Tak disangka ternyata Naisha sudah duduk di meja makan bersama dengan ayahnya, dan bersikap seperti tak terjadi apa-apa. Sesaat kemudian Akira datang, dan di sana ekspresinya terlihat kikuk.

"Maafkan aku, tadi aku hanya... hanya sedikit terbawa emosi, dan Kak Nay malah jadi sasarannya, seharusnya aku tidak boleh begitu. Kak Nay, maafkan aku, maafkan ya?" Akira memegang tangan kiri Naisha.

"Hmm... Ya, baiklah, it's ok." Naisha membalas dengan memegang tangan Akira dan tersenyum manis padanya.

"Wow... It's so sweet.... Nah gitu dong. Haha..." Riza mencoba mencairkan suasana dan semuanya tertawa penuh dengan kebahagiaan. Makan bersama pun kembali dilanjutkan dengan obrolan keluarga kecil yang hangat ini.

*

Keesokan harinya, untuk menghangatkan kembali hubungan Naisha dengan Akira, Naisha pun berpikir untuk mengajak Akira jalan-jalan sambil mencari baju untuk dipakainya nanti saat wisuda. Meskipun Naisha tahu bahwa Akira bukanlah tipe perempuan yang antusias dengan sebuah acara atau semacamnya, karena dalam pandangan Akira bukanlah suatu keharusan menyiapkan sebegitu sibuknya hanya untuk sebuah acara yang hanya diselenggarakan sehari pun tidak. Sekitar jam 9 pagi, Naisha memaksa Akira agar mau pergi dengannya, dan Akira pun setuju untuk keluar hari ini.

Mereka berdua pergi ke beberapa toko untuk membeli beberapa keperluan. Sudah hampir dua jam kurang, namun kakak beradik ini masih asyik memilih baju yang akan mereka pakai saat Akira wisuda nanti.
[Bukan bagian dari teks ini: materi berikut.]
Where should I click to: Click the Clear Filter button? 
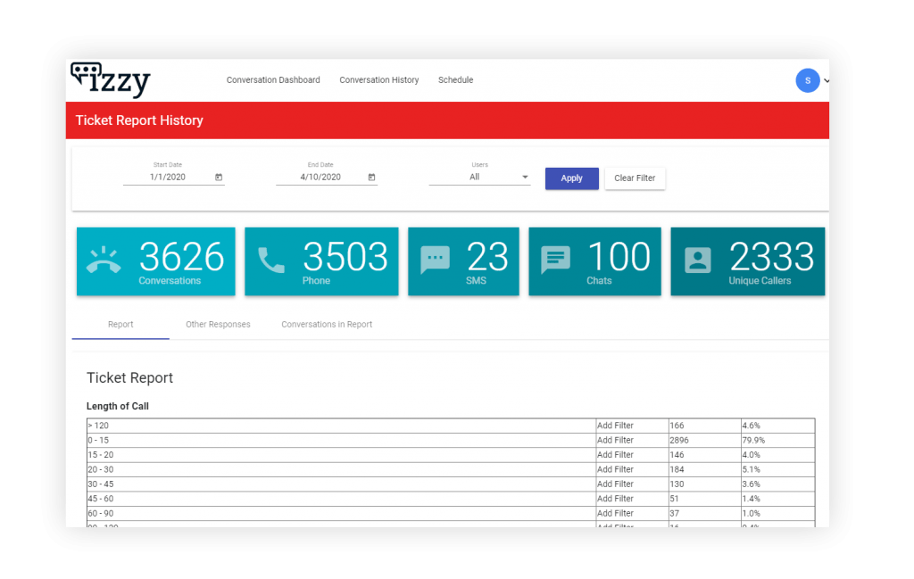coord(635,178)
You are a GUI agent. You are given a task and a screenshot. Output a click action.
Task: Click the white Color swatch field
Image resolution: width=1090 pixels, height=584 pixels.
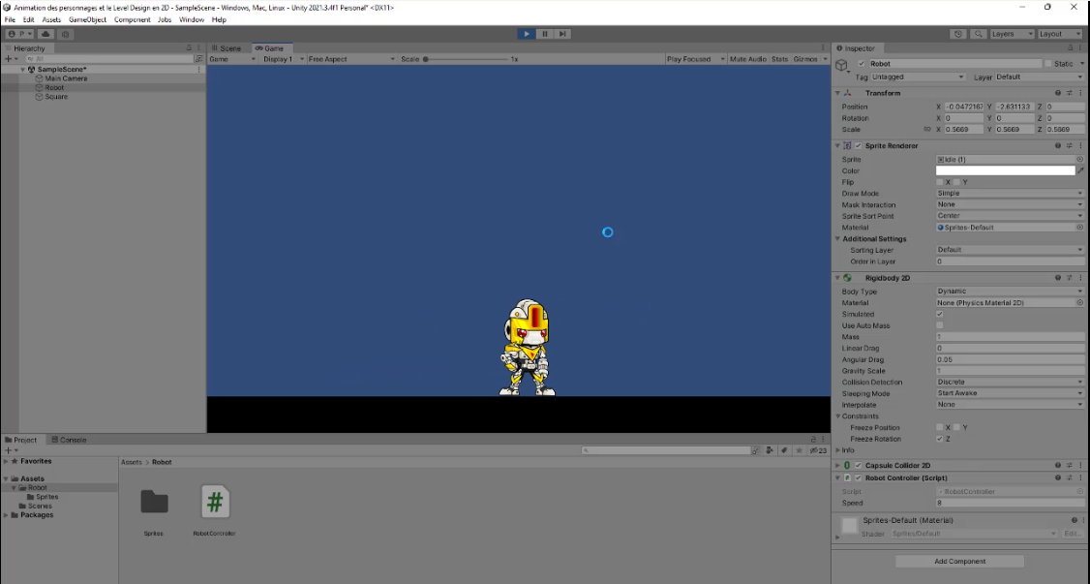click(x=1005, y=170)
"Ra, kamu nyari dulu aja ya, ini aku ada telepon dulu." Naisha berlalu dengan handphone-nya yang masih berdering, dan Akira hanya mengangguk saja.

Dari kejauhan Naisha terlihat sibuk menerima panggilan telepon dari seseorang.

"Hallo, ada ap.."

"Ada yang ingin aku bicarakan. Apa aku bisa menjemputmu sekarang?" Suara seorang pria dari seberang sana.
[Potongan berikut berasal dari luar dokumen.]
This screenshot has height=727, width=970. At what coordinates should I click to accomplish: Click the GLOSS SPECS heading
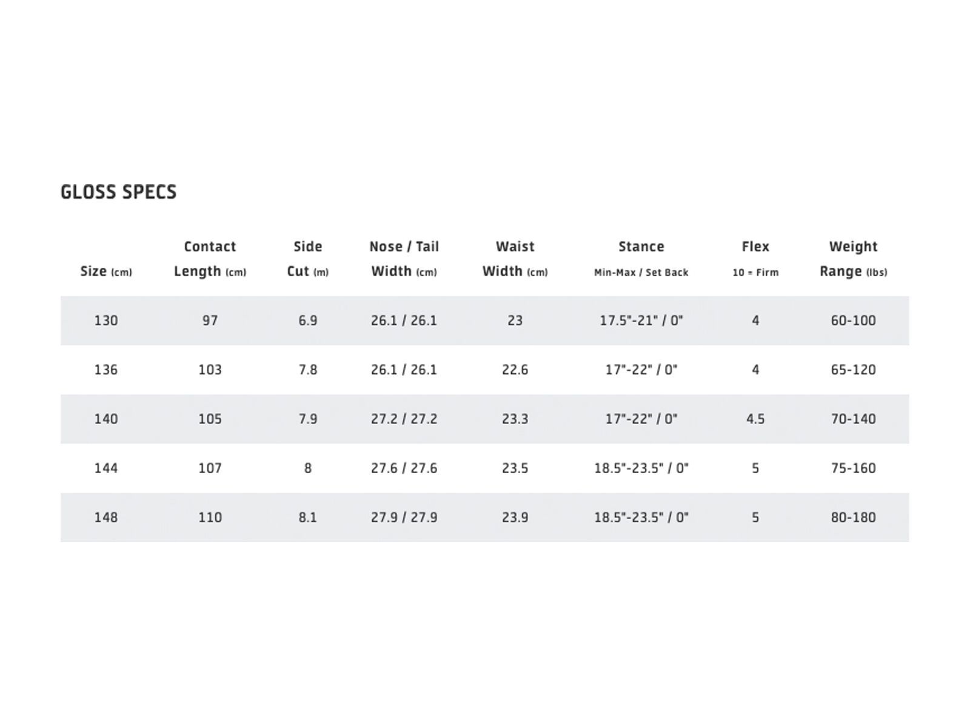pos(119,192)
"Ah gak usah, aku lagi sama adikku, dia kan gak tahu aku punya pacar. Emang ada hal apa?"

"Hmm.. aku gak bisa ngomong di telepon. Aku ingin langsung. It's not problem, dia kan gak tau aku pacar kamu. I'm on my way right now, share your loc, ok?"

"Huft. Ok, take care."

Naisha tahu bahwa Zaidan, laki-laki yang barusan menelponnya adalah pacarnya yang sangat keras kepala, tapi justru sifat itulah yang membuat Naisha sangat mencintainya. Dan saat ini dia bingung harus bagaimana kalau sampai Akira tahu Naisha akan dijemput oleh Zaidan. Akhirnya Naisha berpikir untuk menyuruh Akira pulang lebih dulu, baru kemudian Naisha bersama Zaidan. Sebenarnya dia tidak mau berbohong seperti ini, tapi ini belum saatnya hubungan dengan Zaidan diketahui keluarganya, apalagi masih berpacaran.

"Ra, gimana bajunya ada yang kamu suka?"

"Duh, kayaknya gak ada yang cocok deh, kita nyari di toko lain, yuk?!" Naisha terlihat berpikir. "Hm, begini, Ra, barusan aku dapet telpon, ada urusan mendadak di kantor, nah mungkin besok aja ya kita lanjut nyarinya, atau bisa nanti lewat online aja." Naisha mencoba mencari alasan yang pas agar Akira tidak mencurigainya.

"Yaaah... Urusan apa sih? Aku temenin?"

"Aah, gak usah, ini cuma urusan biasa, gak lama kok." Naisha semakin tak tahan harus melanjutkan kebohongannya. Mereka berdua berjalan ke tempat parkir.

"Yaudah, kalau sebentar bisa aku temenin." Akira tetap bersikeras untuk menemani kakaknya.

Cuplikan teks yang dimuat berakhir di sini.